*PASSAGE PROVIDED*
Patients' Fitness to Drive a Growing Issue for Psychiatrists

Megan Brooks

May 05, 2012

May 5, 2012 (Philadelphia, Pennsylvania) — Determining when it is time for a patient to stop driving and hand over the keys is a growing issue for psychiatrists.

A poster presented here at the American Psychiatric Association's 2012 Annual Meeting highlights the fact that psychiatrists are "increasingly" faced with patients whose driving ability may be impaired by excessive daytime sleepiness due to primary sleep disorders or to sleep disturbance associated with medical and psychiatric illness, such as dementia, epilepsy, or substance abuse.

Lead author Christine Marchionni, MD, psychosomatic medicine fellow in the Department of Psychiatry and Human Behavior at the Thomas Jefferson University in Philadelphia told Medscape Medical News that psychopharmacologic interventions for psychiatric illness may also reduce a person's driving ability and that drowsy driving is associated with fatality rates and injury severity on par with that of alcohol-related crashes.

In addition, patients with dementia are 3 to 5 times more likely to be involved in a motor vehicle accident than age-matched control individuals, and epilepsy is one of the most frequently implicated medical causes for motor vehicle accidents.

"There isn't a whole lot of guidance" on the psychiatrist's role and responsibility in assessing fitness to drive, Dr. Marchionni said, "and it's an issue that we see every day in practice."

"It comes up more and more in the aging population," she added. "If you suspect dementia or some sort of cognitive impairment, how do you address that in terms of the patient's driving ability, and really, legally, what is our responsibility as clinicians in this regard?"

In some states, mandatory-reporting laws require physicians to report persons with disorders that may make driving hazardous, such as epilepsy.

Currently, 6 states — California, Delaware, Nevada, New Jersey, Oregon, and Pennsylvania — have such laws, though each state's approach differs in terms of disorders covered, legal protections for physicians, and administrative requirements.

Potential Legal Liability

Typically, in states with mandatory-reporting laws, the physician notifies the state's Department of Motor Vehicles (DMV) of the person's name, age, and address. The DMV then determines whether driving privileges should be suspended or revoked.

"In other states [without mandatory-reporting laws], it is questionable if you absolutely need to, but it is suggested," Dr. Marchionni said.

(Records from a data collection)

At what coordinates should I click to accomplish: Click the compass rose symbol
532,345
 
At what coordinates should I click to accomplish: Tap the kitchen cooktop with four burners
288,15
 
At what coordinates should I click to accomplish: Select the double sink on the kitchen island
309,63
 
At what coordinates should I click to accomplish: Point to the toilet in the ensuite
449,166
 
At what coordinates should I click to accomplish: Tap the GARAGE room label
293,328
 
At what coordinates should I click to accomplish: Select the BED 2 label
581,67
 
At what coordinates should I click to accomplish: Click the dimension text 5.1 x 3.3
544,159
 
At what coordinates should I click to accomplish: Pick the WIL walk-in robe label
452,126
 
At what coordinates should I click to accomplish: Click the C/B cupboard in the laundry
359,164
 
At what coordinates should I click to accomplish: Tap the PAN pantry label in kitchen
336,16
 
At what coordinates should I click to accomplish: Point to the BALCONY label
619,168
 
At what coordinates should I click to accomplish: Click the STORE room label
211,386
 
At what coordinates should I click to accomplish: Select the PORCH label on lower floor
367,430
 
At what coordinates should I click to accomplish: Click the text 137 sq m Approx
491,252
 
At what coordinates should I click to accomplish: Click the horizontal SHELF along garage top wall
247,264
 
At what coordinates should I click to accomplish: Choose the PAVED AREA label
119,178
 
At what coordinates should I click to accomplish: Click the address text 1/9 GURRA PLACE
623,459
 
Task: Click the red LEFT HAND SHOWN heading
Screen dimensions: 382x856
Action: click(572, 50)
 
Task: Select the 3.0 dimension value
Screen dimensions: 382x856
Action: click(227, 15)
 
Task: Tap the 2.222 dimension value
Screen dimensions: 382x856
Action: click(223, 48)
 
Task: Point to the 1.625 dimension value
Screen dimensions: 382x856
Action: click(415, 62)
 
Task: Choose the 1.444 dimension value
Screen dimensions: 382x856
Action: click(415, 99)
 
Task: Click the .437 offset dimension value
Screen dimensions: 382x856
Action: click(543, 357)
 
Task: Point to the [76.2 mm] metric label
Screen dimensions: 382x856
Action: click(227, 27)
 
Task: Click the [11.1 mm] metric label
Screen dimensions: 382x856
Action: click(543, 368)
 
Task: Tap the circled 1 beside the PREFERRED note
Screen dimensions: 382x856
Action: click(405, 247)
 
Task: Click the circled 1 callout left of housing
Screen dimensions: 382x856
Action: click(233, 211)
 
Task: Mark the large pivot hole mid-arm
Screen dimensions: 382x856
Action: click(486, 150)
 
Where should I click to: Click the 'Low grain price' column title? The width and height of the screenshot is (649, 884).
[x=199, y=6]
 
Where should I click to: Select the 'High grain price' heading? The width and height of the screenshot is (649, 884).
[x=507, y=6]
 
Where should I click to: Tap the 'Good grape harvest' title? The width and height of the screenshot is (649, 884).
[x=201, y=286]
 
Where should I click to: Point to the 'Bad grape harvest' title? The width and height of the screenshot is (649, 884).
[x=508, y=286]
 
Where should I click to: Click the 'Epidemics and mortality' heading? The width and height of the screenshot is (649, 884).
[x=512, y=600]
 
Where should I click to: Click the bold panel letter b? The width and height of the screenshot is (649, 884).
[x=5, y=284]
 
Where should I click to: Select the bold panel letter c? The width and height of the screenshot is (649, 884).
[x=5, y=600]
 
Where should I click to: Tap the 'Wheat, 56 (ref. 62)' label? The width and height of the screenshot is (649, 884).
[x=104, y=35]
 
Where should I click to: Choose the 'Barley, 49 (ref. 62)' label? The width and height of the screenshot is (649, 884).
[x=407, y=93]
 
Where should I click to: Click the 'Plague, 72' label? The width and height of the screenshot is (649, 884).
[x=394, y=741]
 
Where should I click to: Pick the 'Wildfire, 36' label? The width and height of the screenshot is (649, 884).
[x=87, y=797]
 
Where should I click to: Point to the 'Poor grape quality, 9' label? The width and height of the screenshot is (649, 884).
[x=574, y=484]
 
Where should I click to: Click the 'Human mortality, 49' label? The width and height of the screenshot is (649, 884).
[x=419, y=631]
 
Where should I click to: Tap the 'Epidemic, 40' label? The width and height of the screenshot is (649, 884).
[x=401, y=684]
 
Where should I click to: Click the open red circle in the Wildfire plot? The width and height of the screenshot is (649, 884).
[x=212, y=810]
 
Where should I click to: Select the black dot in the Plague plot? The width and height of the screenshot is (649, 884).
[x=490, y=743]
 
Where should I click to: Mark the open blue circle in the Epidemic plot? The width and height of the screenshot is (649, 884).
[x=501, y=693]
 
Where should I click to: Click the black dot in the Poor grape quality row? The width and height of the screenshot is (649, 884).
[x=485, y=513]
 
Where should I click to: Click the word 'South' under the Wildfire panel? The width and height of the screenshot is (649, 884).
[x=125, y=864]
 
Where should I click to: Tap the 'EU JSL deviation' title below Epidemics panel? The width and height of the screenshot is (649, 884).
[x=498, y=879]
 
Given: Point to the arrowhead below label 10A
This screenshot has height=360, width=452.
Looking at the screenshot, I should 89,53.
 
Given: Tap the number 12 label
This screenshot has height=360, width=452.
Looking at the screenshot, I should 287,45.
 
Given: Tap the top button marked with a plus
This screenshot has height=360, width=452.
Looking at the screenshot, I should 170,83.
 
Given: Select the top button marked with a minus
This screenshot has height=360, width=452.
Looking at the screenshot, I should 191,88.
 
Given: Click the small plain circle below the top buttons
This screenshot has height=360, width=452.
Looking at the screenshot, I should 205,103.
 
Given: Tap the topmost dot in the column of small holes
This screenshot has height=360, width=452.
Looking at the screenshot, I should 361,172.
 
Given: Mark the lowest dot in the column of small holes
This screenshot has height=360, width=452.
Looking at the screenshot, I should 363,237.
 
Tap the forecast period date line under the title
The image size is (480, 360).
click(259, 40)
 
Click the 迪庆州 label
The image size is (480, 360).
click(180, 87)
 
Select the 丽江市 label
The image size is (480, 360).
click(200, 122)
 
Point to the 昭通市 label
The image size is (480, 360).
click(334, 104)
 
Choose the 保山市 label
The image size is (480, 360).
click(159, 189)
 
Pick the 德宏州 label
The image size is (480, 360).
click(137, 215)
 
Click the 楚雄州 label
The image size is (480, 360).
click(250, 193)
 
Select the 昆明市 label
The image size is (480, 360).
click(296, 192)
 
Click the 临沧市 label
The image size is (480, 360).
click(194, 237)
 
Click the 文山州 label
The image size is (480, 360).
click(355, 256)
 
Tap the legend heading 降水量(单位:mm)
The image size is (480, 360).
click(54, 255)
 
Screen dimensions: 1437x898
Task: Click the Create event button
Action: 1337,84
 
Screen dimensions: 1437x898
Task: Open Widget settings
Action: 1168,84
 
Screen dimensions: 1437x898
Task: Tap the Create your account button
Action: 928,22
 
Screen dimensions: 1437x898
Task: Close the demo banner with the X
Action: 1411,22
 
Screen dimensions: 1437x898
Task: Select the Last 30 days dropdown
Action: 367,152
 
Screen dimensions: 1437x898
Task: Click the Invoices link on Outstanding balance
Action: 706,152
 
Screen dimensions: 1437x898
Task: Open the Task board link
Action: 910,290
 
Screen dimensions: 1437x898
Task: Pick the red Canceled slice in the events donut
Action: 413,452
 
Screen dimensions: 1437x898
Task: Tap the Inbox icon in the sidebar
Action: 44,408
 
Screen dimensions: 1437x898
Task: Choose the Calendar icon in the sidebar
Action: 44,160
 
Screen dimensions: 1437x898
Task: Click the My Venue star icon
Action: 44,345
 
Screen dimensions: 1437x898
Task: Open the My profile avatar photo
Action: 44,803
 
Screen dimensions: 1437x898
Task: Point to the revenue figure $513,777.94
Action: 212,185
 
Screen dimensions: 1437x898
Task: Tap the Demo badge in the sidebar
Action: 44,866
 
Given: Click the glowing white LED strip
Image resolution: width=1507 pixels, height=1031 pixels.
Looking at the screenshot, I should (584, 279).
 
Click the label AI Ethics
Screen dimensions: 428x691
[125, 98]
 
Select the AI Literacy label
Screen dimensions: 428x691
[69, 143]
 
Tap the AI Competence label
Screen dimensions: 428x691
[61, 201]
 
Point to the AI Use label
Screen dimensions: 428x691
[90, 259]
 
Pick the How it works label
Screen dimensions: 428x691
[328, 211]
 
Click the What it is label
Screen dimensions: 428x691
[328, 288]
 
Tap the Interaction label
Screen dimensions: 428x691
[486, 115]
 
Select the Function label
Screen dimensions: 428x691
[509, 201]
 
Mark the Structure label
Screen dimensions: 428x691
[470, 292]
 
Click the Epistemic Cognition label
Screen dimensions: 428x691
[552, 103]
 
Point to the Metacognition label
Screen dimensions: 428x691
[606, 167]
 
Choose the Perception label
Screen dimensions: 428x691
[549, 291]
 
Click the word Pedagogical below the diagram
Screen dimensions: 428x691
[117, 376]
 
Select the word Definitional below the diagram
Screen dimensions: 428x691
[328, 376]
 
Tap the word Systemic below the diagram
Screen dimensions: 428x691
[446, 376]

*WHAT YOU NEED TO DO*
Pick up the article on psychiatrists and patients' fitness to drive after its final sentence, and continue it.

*YOUR RESPONSE*
She also noted that shift workers or people who work long or uneven hours and those with sleep apnea or narcolepsy may also be unsafe drivers.

"If you do suspect that someone has either fallen asleep at the wheel or could doze off at the wheel, you need to document that you asked appropriate questions and counsel them appropriately," Dr. Marchionni said.

She advises "talking with your hospital's legal department to find out what your liability is."

"There are objective tests that show how severe a patient's daytime sleepiness is. However, the tests we have aren't cut and dry; they are basically guidelines that tell you whether a person has an impairment that might impact their ability to drive, but there is no specific number or threshold that, once reached, you should take away the keys," said Dr. Marchionni.

"It's always better if physicians are proactive. Sometimes family will bring up the concern about driving, but people may be reluctant to come out and say they can no longer drive, and there is always a concern that symptoms are being minimized, so clinical judgment is important. It's always safer to report if you think someone is at risk to themselves or others," she added.

Assessing fitness to drive may be different, depending on which disease you're dealing with, Dr. Marchionni noted.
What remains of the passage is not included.